Do your views on politics, race and sexuality line up with the values laid out in God’s word?  When you find an idea or philosophy particularly appealing, do you eagerly get advice from spiritual people and search the scriptures to see if it is consistent with God’s way of seeing life?

 

Once scripture is taken out of the mix, real truth is impossible to locate.

 

test everything

The apostle John tells his readers to test things to make sure they are valid: “Dear friends, do not believe every spirit, but test the spirits to see whether they are from God, because many false prophets have gone out into the world.” (1 John 4:1)  That word test is dokimazō, which means to “examine, scrutinize, put on trial.”  Hmm, putting our ideas on trial before God?

 

Satan is so good at offering us falsehoods that look so true and right.  Christians need to be discerning people, holding all ideas up to the light of scripture, asking questions like: is the foundation of this idea or practice in line with God’s truth?  Are these ideas leading me closer to God’s vision of life, or farther away?  Are they making me closer to my brothers and sisters, or more suspicious?  Do secular ideas water down God’s truth about sin and judgment?  So many more…do not blindly conform to society’s vision of life – test everything to make sure it contains God’s truth.

 

exercise humility


The church is a diverse body of believers (1 Cor. 12:12-27).  Each one has a unique family of origin, collection of life experiences, and set of values through which they see the world.  Don’t be surprised if agreement on approaches to culture within the church gets a little messy at times.  All of us need to embrace Paul’s instructions to a church in Ephesus that was full of Jews and Gentiles, people who saw the world in very different ways:

 

“Be completely humble and gentle; be patient, bearing with one another in love.  Make every effort to keep the unity of the Spirit through the bond of peace.”

Ephesians 4:2-3

 

Individual cultural discernment is tested when brought into congregational conversation.  Be patient if others don’t see things exactly the way you do, or come to the same conclusions about what kinds of things are healthy or right. 

 

Having said that, church leadership needs to actively guide people in the way they determine is right, studying out difficult issues and finding unity on approaches that the entire church will need to consider and abide by.

 

This really is the hard work of living as counter-cultural Christians in a complex and godless age, but the work is worth it, and in the end will show a lost world a church that acts as that “city set on a hill” that Jesus calls us to (Matthew 5:14).

 

Daren

 


[i] (2023, May 18).
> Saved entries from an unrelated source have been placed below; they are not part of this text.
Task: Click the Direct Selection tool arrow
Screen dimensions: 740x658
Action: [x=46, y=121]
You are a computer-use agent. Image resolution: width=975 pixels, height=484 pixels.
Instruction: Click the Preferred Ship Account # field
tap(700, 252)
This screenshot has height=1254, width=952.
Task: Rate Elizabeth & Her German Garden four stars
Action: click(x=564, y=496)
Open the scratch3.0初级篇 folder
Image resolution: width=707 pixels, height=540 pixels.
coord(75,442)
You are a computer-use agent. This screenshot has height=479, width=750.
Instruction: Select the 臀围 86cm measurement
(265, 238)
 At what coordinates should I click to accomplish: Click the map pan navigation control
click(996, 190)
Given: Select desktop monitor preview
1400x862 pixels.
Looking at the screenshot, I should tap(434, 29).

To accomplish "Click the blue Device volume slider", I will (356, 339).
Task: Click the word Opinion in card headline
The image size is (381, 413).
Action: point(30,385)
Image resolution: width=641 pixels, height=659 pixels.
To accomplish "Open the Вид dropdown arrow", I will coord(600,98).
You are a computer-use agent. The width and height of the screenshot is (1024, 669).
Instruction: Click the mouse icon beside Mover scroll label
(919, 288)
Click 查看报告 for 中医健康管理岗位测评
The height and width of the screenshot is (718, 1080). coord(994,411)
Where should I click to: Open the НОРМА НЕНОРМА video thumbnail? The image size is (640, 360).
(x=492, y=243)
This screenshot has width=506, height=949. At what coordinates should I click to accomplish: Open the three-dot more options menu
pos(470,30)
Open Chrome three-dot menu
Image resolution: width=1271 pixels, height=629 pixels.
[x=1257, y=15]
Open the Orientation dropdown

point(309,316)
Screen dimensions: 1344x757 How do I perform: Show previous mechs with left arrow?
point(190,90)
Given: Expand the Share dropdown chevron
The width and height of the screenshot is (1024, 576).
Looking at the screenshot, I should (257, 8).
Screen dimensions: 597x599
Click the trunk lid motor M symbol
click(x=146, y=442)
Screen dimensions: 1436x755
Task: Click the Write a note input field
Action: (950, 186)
Top Social Media Statistics and Trends of 2024. Forbes Advisor. Retrieved February 6, 2024, from https://www.forbes.com/advisor/business/social-media-statistics/

[ii] Ibid.

[iii] (2024, January 31). Americans' Social Media Use. Pew Research Center. Retrieved February 6, 2024, from https://www.pewresearch.org/internet/2024/01/31/americans-social-media-use/

[iv] (2024, January 31). Culture. Merriam-Webster. Retrieved February 6, 2024, from https://www.merriam-webster.com/dictionary/culture

[v] McKim, D. K. (1996). Westminster Dictionary of Theological Terms. John Knox Press.